Seperti yang dijelaskan kepada Mao Zedong pada tahun 1958 Khrushchev mengatakan “Tiga-empat rudal dan Turki akan menghilang, sepuluh rudal cukup untuk menghancurkan Inggris dan dengan rudal balistik kita akan menahan Amerika di tenggorokan. Mereka mengira Amerika berada di luar jangkauan. Tapi itu jelas tidak benar.”
Khurshchev dengan semua retorika berperangnya yang seperti militan –seperti yang dilakukan Kim Jong Un saat ini- termasuk ancaman ‘mengubur’Amerika, pada kenyataannya Khrushchev tak pernah benar-benar memicu perang dan menyalakan sumbu nuklir. Setiap kali terdorong dirinya ke sudut, dia selalu menemukan cara mundur dengan elegan. Seperti yang dilakukannya di Berlin tahun 1958-61 dan di Kuba pada bulan Oktober 1962.
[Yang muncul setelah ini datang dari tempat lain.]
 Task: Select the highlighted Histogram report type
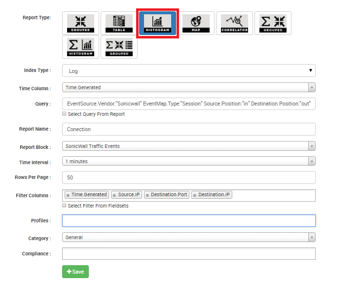[x=157, y=23]
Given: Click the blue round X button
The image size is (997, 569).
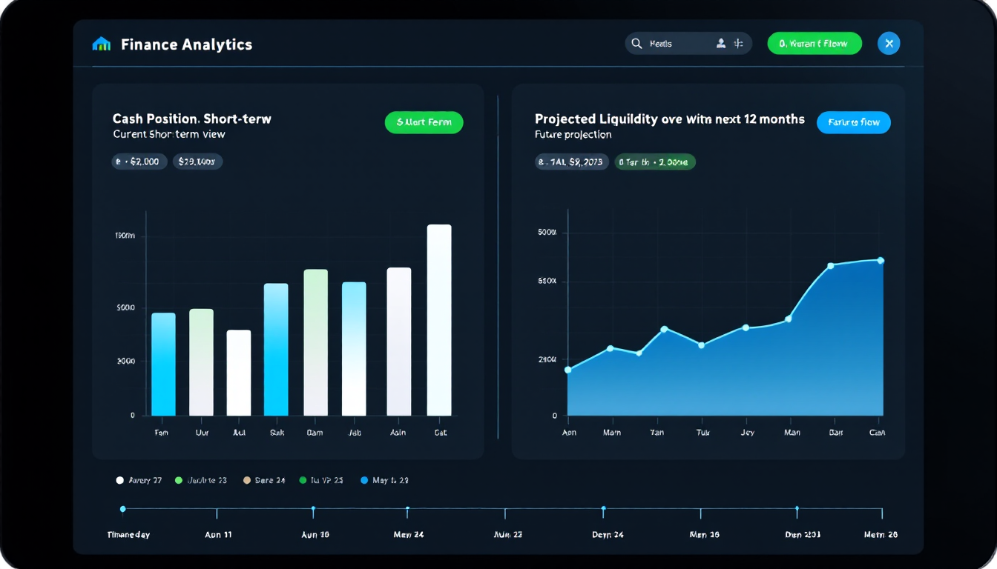Looking at the screenshot, I should [889, 43].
Bagi dunia, pengalaman krisis nuklir di Kuba sangat dramatis. Pada puncak krisis, dengan menempatkan rudal nuklir di Kuba, dia diminta Fidel Castro untuk melakukan serangan preemptif nuklir pada Amerika. “Apa ini kegilaan sementara atau memang tak punya otak?” kata Khrushchev mengoceh dan menggerutu mendengar usul Castro, “hanya orang yang tidak tahu apa arti perang nuklir, atau orang yang benar-benar buta.”
Meski Khrushchev seseorang yang revolusioner, menghadapi kemungkinan perang nuklir seperti di Kuba dia melepas komitmennya dan mundur.
Tak cuma Khrushchev, Presiden John F. Kennedy lebih-lebih lagi takutnya. Dia terpaksa membuat konsesi penting untuk memungkinkan Khrushchev menyelamatkan wajahnya. Mereka berdua menyadari hal terakhir yang tak mereka butuhkan adalah sebuah perang yang tidak dapat dipertahankan oleh bangsa manapun di dunia.
Sama seperti Khrushchev di puncak perang dingin, Kim Jong-un kurang lebih menghadapi situasi yang sama. Dia mendapatkan keamanan dan stabilitas dengan ancaman menggunakan senjata nuklir. Namun, dia akan kehilangan segalanya jika dia benar-benar menggunakannya.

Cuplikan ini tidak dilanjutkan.